▶ [Set task A] Output the stored dataset rows as a JSON list of strings, one string per line with blank lines omitted, from the line containing "What do you see at coordinates (408, 600)" up to and including the line containing "What do you see at coordinates (1346, 317)".

▶ [Document passage]
Today I woke up late with a pounding migrane and a not-so-sunny disposition. My parents had moved my bed yesterday afternoon while I was at work so the air conditioning could work it's magic and it would be clear of obstructions. Of course, every teenager at one point has hidden something under their bed. I on the other hand am not able to seeing as my bed just rests on the floor. I keep things behind the head of my bed because it's against a wall. When I walked into my trashed room yesterday I saw my humiliating defeat.... a 12 pack of condoms (unused of course), a beer can (I really haven't the SLIGHTEST idea how that got there to be honest), and a razor blade.
Out of everything, I just wish I could make up an excuse about the condoms. The beer can isn't too bad, nor is the razor seeing as I cut my own hair and I use a razor blade to do it. The condoms however... how do you explain something like that? Even if I told the complete truth about it, they wouldn't believe me. I try to think about how many hours Zavy and I passed in there by ourselves and seeing from my parents point of view only makes it worse. I'll never be left alone again with a member of the opposite sex.
So all the while today while trying to dodge my father's gaze, I've been playing around on the internet and writing random garbage (as displayed here). I went outside into the sweltering heat to water the garden for a bit of entertainment. Since it's hot outside, the blooming flowers must have been craving a bit of nourishment and I could certainly use the cool down myself. So I water the lilies and the marigolds, the ivy and the daisies. Just as I'm about to head back into the house, I see two plants about a foot and half tall each next to the porch and my heart began to sink.

▶ [Set task B] Echo the diary entry verbatim from "So all the while" up to and including "began to sink.".

[Stored dataset items]

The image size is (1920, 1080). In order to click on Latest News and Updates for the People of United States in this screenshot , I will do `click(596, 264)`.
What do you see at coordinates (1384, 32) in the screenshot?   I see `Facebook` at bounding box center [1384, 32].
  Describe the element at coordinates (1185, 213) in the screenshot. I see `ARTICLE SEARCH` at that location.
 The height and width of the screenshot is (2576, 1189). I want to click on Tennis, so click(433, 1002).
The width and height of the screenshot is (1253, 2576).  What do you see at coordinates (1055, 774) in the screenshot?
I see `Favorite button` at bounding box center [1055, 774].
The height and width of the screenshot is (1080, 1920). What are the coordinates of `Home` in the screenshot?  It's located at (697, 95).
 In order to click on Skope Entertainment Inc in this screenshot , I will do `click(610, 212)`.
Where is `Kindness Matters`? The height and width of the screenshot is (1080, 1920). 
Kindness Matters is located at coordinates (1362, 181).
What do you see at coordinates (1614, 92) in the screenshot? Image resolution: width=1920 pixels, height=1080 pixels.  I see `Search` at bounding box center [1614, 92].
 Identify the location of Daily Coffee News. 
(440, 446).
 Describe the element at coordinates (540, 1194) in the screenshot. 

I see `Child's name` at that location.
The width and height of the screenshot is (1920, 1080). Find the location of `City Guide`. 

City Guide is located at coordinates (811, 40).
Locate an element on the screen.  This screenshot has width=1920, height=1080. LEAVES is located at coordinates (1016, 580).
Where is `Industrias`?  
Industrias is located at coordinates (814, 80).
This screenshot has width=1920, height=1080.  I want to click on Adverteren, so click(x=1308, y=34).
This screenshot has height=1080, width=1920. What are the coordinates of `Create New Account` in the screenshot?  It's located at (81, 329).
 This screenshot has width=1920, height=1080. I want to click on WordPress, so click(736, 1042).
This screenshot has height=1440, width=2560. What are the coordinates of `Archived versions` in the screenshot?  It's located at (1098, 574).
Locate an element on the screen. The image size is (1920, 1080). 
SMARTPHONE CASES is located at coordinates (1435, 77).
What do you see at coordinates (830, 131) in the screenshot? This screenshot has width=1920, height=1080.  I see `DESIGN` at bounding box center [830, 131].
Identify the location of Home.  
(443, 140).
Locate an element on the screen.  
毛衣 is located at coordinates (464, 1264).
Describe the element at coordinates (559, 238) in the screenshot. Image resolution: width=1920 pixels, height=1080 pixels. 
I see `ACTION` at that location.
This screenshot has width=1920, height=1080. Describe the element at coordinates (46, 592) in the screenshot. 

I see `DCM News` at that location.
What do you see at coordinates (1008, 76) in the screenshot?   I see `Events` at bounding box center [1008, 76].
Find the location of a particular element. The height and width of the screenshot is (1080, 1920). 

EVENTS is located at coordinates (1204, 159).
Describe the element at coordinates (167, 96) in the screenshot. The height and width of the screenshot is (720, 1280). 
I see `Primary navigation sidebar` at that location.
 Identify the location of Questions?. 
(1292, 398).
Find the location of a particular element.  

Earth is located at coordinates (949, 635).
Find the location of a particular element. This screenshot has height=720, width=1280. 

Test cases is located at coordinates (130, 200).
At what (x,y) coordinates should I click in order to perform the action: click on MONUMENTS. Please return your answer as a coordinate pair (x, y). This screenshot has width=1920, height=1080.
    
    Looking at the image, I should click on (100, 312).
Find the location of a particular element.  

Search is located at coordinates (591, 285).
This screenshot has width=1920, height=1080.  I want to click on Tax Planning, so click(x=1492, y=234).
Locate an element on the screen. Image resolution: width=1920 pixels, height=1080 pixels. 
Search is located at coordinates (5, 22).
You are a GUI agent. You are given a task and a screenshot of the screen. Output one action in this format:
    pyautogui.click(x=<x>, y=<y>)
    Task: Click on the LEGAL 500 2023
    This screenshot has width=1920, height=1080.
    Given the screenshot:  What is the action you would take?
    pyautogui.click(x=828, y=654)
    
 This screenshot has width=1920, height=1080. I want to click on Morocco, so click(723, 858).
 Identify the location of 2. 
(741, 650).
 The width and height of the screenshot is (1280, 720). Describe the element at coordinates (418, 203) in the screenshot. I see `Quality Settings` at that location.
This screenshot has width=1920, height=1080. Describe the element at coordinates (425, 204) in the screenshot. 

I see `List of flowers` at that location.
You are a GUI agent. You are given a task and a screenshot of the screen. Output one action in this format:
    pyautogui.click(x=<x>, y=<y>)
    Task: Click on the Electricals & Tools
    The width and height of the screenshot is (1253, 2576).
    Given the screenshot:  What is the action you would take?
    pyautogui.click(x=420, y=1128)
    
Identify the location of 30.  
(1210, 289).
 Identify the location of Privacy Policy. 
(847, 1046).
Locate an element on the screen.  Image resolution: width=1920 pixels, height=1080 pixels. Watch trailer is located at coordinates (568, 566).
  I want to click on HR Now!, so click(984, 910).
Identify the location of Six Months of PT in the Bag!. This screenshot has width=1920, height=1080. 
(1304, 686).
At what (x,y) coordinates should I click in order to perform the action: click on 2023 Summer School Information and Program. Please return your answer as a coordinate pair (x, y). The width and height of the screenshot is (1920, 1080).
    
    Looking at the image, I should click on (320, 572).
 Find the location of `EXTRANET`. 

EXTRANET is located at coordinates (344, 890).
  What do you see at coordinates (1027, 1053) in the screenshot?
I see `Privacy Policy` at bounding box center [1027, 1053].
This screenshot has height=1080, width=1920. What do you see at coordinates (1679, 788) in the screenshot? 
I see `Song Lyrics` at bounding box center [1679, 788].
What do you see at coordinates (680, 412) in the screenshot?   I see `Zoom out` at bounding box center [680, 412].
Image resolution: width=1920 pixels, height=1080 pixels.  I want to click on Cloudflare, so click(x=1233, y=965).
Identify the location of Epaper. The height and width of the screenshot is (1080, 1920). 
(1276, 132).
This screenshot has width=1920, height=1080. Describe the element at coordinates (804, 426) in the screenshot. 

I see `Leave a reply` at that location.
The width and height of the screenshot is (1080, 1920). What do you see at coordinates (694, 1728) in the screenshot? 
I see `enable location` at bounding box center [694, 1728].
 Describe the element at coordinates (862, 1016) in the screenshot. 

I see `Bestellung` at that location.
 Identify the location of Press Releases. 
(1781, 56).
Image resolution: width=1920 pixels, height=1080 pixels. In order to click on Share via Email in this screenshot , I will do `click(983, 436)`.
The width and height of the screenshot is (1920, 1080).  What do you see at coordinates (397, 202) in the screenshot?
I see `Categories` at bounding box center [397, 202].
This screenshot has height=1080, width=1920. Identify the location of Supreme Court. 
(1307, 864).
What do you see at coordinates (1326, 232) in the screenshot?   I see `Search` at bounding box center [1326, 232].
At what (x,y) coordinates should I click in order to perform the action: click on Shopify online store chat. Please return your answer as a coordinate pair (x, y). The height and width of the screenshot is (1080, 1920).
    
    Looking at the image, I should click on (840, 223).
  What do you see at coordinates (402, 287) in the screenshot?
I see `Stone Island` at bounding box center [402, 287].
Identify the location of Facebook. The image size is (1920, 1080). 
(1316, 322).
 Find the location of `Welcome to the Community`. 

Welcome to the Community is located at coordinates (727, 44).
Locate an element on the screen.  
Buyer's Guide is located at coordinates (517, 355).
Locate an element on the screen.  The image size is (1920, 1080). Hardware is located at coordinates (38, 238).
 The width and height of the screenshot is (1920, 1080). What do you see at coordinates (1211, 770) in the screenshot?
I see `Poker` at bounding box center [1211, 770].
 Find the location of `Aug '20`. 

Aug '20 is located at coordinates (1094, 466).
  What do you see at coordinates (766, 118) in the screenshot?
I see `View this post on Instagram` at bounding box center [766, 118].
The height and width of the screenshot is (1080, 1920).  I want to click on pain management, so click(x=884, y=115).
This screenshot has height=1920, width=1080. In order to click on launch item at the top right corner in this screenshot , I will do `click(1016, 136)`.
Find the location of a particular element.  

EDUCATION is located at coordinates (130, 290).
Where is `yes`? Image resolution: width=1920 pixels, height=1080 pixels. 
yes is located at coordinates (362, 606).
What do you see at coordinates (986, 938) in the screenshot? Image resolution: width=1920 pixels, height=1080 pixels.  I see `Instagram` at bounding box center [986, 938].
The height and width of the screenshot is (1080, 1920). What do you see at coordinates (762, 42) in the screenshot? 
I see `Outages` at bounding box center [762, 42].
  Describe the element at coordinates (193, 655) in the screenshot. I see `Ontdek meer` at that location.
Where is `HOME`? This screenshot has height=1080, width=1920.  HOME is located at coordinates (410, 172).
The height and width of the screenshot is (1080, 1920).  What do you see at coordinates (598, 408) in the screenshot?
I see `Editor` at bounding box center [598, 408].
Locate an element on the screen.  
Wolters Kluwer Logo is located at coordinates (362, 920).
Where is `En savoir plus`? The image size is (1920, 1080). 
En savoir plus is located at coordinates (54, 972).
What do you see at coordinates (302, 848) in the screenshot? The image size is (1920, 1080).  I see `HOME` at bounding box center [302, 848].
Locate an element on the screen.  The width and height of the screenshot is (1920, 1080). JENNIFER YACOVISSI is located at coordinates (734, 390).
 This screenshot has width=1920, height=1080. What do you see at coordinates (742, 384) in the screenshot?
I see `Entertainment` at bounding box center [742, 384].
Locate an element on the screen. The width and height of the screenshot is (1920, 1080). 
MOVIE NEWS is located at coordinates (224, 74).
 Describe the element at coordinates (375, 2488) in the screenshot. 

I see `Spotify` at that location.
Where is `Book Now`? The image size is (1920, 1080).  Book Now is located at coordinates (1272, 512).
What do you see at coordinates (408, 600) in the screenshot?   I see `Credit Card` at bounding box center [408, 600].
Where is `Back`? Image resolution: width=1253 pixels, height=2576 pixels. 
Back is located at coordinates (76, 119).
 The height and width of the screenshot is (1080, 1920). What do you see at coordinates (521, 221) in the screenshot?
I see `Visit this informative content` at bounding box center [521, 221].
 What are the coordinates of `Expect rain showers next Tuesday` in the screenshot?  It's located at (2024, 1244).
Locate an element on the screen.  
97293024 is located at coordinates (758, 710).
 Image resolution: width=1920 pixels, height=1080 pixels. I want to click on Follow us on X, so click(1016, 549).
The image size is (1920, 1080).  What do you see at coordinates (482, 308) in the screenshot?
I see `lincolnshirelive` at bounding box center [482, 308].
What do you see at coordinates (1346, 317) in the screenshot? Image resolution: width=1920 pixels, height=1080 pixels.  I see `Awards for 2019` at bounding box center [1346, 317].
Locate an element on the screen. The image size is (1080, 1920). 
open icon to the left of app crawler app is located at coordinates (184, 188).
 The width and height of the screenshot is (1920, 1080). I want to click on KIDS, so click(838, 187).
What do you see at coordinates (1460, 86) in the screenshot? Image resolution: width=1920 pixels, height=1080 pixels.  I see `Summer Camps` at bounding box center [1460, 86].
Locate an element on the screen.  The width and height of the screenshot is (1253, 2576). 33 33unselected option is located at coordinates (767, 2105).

▶ [Result A]
[
  "What do you see at coordinates (408, 600) in the screenshot?   I see `Credit Card` at bounding box center [408, 600].",
  "Where is `Back`? Image resolution: width=1253 pixels, height=2576 pixels. ",
  "Back is located at coordinates (76, 119).",
  " The height and width of the screenshot is (1080, 1920). What do you see at coordinates (521, 221) in the screenshot?",
  "I see `Visit this informative content` at bounding box center [521, 221].",
  " What are the coordinates of `Expect rain showers next Tuesday` in the screenshot?  It's located at (2024, 1244).",
  "Locate an element on the screen.  ",
  "97293024 is located at coordinates (758, 710).",
  " Image resolution: width=1920 pixels, height=1080 pixels. I want to click on Follow us on X, so click(1016, 549).",
  "The image size is (1920, 1080).  What do you see at coordinates (482, 308) in the screenshot?",
  "I see `lincolnshirelive` at bounding box center [482, 308].",
  "What do you see at coordinates (1346, 317) in the screenshot? Image resolution: width=1920 pixels, height=1080 pixels.  I see `Awards for 2019` at bounding box center [1346, 317]."
]

▶ [Result B]
So all the while today while trying to dodge my father's gaze, I've been playing around on the internet and writing random garbage (as displayed here). I went outside into the sweltering heat to water the garden for a bit of entertainment. Since it's hot outside, the blooming flowers must have been craving a bit of nourishment and I could certainly use the cool down myself. So I water the lilies and the marigolds, the ivy and the daisies. Just as I'm about to head back into the house, I see two plants about a foot and half tall each next to the porch and my heart began to sink.